Start of RECORDS SUPPLIED

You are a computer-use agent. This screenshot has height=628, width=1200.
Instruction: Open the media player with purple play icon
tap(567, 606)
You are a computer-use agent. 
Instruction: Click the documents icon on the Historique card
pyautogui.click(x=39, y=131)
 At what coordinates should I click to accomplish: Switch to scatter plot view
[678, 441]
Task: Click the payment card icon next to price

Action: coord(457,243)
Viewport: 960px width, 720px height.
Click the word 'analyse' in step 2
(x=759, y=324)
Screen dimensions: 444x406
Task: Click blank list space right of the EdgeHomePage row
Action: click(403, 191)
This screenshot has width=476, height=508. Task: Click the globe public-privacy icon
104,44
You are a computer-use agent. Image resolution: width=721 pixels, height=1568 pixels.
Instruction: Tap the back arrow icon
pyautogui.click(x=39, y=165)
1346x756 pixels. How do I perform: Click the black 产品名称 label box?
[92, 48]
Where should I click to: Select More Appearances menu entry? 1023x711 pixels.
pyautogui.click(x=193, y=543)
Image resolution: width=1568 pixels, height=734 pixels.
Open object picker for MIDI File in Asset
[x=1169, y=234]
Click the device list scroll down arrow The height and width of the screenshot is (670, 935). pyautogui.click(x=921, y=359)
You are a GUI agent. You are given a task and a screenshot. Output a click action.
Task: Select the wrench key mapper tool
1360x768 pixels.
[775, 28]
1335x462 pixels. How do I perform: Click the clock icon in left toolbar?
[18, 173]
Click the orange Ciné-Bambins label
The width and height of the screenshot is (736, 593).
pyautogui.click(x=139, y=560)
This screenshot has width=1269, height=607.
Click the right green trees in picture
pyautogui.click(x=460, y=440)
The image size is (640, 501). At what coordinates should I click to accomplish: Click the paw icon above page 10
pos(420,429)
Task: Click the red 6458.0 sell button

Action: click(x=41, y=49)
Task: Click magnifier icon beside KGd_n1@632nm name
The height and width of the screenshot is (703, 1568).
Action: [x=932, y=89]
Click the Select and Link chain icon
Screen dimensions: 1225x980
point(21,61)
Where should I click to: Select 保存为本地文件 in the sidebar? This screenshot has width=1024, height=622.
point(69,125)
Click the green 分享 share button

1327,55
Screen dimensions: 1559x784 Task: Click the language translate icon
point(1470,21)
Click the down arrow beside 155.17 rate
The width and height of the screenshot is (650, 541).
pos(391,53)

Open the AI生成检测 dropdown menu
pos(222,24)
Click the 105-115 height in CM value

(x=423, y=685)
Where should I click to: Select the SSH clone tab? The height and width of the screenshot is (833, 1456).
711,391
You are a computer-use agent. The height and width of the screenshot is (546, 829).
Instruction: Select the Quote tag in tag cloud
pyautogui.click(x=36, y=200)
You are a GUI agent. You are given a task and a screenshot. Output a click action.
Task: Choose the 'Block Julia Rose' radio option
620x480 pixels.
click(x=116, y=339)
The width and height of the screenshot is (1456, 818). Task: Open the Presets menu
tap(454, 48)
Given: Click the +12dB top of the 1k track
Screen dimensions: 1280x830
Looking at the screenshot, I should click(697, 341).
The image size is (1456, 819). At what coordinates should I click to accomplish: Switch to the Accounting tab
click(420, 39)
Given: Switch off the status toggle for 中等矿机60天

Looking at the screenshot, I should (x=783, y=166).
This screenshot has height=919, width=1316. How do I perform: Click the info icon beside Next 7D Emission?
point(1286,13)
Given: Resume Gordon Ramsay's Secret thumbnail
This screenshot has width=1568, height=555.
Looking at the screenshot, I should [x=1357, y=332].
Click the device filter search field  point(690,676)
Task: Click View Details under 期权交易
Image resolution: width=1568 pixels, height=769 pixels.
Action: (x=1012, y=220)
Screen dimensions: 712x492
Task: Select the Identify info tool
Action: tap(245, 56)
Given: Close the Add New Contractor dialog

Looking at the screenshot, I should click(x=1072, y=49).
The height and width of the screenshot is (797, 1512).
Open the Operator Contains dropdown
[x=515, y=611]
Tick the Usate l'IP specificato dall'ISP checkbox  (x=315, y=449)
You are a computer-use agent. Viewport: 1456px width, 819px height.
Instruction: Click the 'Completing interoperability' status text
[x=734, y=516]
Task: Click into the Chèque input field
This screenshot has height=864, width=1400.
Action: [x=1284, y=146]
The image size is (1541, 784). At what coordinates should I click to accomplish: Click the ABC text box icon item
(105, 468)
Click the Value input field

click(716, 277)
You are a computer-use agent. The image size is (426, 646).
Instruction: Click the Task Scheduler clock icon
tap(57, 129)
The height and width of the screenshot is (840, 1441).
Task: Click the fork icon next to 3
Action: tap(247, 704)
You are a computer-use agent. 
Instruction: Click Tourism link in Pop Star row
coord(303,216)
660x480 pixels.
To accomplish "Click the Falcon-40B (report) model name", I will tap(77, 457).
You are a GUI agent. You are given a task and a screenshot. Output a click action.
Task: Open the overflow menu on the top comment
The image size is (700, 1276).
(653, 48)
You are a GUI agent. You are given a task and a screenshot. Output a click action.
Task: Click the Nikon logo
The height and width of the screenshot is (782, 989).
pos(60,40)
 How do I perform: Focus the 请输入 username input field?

End of RECORDS SUPPLIED

SHORT PROBLEM:
Rewrite the records from the start through the line containing "pyautogui.click(x=39, y=131)", swapping "purple" for "blue" and leaving everything else as it is.

EXERCISE RESULT:
You are a computer-use agent. This screenshot has height=628, width=1200.
Instruction: Open the media player with blue play icon
tap(567, 606)
You are a computer-use agent. 
Instruction: Click the documents icon on the Historique card
pyautogui.click(x=39, y=131)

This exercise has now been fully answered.